I am happy to announce the publication of my book Reminded by the Instruments: David Tudor’s Music from Oxford University Press. It’s quite a long book of 768 pages with more than 300 images of schematics, diagrams, scores, instruments, etc, and it sets out to solve the puzzle of David Tudor as a puzzle that Tudor made, applying Tudor’s own methods to solve other people's puzzles (graphic notation and whatnot) to the unusually large number of materials he left behind. 

https://global.oup.com/academic/product/reminded-by-the-instruments-9780190686765

Here's a companion website with photographs of instruments, re-drawn diagrams, and transcripts of interviews and talks: http://remindedbytheinstruments.info

There is also going to be another Tudor release soon, a double LP record of his no-audience concert at the New York disco Xenon in 1979, accompanied by a long essay I wrote about the strange occasion and its obscure connection to a recording made ten years earlier in India using Moog synthesizers of all things. It’s a project curated by Julie Martin (E.A.T.) and the sound artist Jacob Kierkegaard, coming out of the label TOPOS (http://www.topos.media/physical.html). And then, in July, a retrospective of Tudor’s works will open at the Modern Art Museum in Salzburg (https://www.museumdermoderne.at/en/exhibitions-events/detail/teasing-chaos-david-tudor-1/). So it’s going to be quite a Tudor year!

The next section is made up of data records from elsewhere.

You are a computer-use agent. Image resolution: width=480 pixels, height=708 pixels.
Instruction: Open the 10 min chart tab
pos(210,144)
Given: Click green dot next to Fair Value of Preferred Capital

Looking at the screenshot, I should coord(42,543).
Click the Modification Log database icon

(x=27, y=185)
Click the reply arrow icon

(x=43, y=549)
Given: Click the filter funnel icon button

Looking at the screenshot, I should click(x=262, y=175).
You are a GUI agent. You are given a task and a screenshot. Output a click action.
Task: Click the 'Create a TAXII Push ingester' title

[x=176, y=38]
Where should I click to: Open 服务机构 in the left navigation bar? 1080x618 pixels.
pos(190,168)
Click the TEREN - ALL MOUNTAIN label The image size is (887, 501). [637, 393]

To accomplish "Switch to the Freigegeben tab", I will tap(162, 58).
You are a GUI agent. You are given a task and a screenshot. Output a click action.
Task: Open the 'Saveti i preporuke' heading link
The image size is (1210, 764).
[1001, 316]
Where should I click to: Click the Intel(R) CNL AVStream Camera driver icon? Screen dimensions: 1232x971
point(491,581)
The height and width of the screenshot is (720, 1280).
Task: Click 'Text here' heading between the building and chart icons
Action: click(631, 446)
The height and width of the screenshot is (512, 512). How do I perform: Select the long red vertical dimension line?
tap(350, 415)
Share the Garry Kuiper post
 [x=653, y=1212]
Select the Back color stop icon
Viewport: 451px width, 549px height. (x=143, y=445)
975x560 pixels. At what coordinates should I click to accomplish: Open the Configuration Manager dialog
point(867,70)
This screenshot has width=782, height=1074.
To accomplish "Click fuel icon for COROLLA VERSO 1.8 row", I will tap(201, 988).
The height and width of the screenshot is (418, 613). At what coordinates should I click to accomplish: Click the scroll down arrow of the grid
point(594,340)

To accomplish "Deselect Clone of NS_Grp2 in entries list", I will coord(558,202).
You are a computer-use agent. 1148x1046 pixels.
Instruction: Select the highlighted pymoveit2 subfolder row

I hope you enjoy the book as I enjoyed writing it. And I’d be very grateful if you could spread the word to anyone who might be interested.

Yours sincerely,
You Nakai
(No Collective (http://nocollective.com)  / Already Not Yet (http://alreadynotyet.org))



Reminded by the Instruments: David Tudor’s Music

David Tudor is remembered today in two guises: as an extraordinary pianist of post-war avant-garde music who worked closely with composers like John Cage and Karlheinz Stockhausen, and as a founding figure of live-electronic music. His early realization of indeterminate graphic scores and his later performances using homemade modular instruments both inspired a whole generation of musicians. But his notorious reticence, his esoteric approaches, and the diversity of his creative output—which began with the organ and ended with visual art—have kept Tudor a puzzle, strangely befitting for a figure who was known for his deep love of puzzles.
 
Reminded by the Instruments sets out to solve the puzzle of David Tudor by applying Tudor’s own methods for approaching the materials of others to the vast archive of materials that he himself left behind. You Nakai deftly coordinates instruments, electronic circuits, sketches, diagrams, recordings, letters, receipts, customs declaration forms, and testimonies like modular pieces of a giant puzzle to reveal the long-hidden nature of Tudor’s creative process. Rejecting the established narrative of Tudor as a performer-turned-composer, this book presents a lively portrait of an artist whose activity always merged both of these roles. In simulating Tudor’s distinct focus on what he called “the specific principles which exist inside each material,” Nakai undermines discourses on sound and illuminates our understanding of the instruments behind the sounds in post-war experimental music.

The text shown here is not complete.